→ **TEXT SECTION**
- Opening Delimiter -
Isoetes acadiensis

Scientific classification
- Kingdom: Plantae
- Clade: Tracheophytes
- Clade: Lycophytes
- Class: Lycopodiopsida
- Order: Isoetales
- Family: Isoetaceae
- Genus: Isoetes
- Species: I. acadiensis
- Binomial name: Isoetes acadiensis Kott

= Isoetes acadiensis =

- Genus: Isoetes
- Species: acadiensis
- Authority: Kott

North American species of quillwort

Isoetes acadiensis, the Acadian quillwort is a species of quillwort in the Isoetaceae family described by Kott in 1981. It can be found along the shores of lakes, ponds, and rivers in Newfoundland, Nova Scotia, and New Brunswick, as well as in the American states Maine, Massachusetts, and New Hampshire. It has a similar distribution to that of I. tuckermanii. It bears 9 to 35 mostly recurved leaves, each 5–21 cm long. The leaves are usually dark green, though can occasionally be tinged with red. The sporangium can be up to five millimeters long and 3 millimeters in length, covered one sixth to one third by the velum. The spherical megaspores are 400-570 micrometers in diameter, and bear smooth ridges. The kidney shaped microspores are 25 to 30 micrometers long. It was originally believed to be a member of Isoetes hieroglyphica because of their similar megaspore structure.
- Closing Delimiter -
→ **WORK INSTRUCTION 1**
Answer these about the Acadian quillwort text:
(a) Which family is given in the scientific classification?
(b) How many leaves does the plant bear?
(c) What is the diameter of the megaspores?
→ **WORK INSTRUCTION 2**
Please copy everything from "Isoetes acadiensis, the" down to "similar megaspore structure." in the Acadian quillwort text, word for word.
The records have nothing to do with this.

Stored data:
- Opening Delimiter -
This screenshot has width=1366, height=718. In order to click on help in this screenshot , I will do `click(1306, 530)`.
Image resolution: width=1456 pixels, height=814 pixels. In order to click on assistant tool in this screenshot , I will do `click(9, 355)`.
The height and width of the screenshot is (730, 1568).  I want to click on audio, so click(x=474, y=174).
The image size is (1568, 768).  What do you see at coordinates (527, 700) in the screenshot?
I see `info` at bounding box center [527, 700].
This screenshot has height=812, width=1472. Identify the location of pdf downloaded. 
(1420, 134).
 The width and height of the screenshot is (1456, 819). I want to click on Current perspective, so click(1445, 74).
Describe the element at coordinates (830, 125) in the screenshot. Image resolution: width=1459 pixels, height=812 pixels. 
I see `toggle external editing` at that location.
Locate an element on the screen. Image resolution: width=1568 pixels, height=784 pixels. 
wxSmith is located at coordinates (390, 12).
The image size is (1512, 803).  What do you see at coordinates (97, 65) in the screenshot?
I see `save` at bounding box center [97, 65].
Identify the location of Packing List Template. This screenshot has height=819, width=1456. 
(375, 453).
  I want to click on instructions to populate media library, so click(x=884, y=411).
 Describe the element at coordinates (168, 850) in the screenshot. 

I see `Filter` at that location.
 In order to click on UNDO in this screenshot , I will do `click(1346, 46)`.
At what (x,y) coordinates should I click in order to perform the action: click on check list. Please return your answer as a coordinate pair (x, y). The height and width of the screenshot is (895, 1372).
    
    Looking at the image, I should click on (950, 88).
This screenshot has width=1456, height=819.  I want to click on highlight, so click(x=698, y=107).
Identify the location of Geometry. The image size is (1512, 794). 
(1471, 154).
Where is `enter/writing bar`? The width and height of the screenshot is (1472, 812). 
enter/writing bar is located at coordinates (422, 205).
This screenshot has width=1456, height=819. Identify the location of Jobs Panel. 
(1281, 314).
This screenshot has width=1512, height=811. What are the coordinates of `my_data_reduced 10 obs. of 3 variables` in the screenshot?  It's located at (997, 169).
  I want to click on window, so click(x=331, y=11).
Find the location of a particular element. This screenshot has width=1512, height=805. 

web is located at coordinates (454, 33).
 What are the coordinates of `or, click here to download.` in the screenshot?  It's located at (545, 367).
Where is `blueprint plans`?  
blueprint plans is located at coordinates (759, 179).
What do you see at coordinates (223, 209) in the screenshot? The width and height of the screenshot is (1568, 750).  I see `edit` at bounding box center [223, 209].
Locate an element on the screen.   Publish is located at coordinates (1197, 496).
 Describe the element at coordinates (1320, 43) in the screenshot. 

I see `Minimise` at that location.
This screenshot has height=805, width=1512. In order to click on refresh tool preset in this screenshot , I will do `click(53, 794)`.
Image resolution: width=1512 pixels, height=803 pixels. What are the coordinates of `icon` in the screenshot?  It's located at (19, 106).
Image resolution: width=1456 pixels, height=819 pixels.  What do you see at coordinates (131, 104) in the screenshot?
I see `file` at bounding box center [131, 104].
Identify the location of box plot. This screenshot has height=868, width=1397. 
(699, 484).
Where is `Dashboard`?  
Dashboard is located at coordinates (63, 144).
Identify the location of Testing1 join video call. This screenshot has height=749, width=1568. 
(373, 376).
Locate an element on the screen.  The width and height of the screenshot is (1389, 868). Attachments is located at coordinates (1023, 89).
- Closing Delimiter -
→ **ANSWER AREA 1**
(a) Isoetaceae
(b) 9 to 35
(c) 400-570 micrometers

→ **ANSWER AREA 2**
Isoetes acadiensis, the Acadian quillwort is a species of quillwort in the Isoetaceae family described by Kott in 1981. It can be found along the shores of lakes, ponds, and rivers in Newfoundland, Nova Scotia, and New Brunswick, as well as in the American states Maine, Massachusetts, and New Hampshire. It has a similar distribution to that of I. tuckermanii. It bears 9 to 35 mostly recurved leaves, each 5–21 cm long. The leaves are usually dark green, though can occasionally be tinged with red. The sporangium can be up to five millimeters long and 3 millimeters in length, covered one sixth to one third by the velum. The spherical megaspores are 400-570 micrometers in diameter, and bear smooth ridges. The kidney shaped microspores are 25 to 30 micrometers long. It was originally believed to be a member of Isoetes hieroglyphica because of their similar megaspore structure.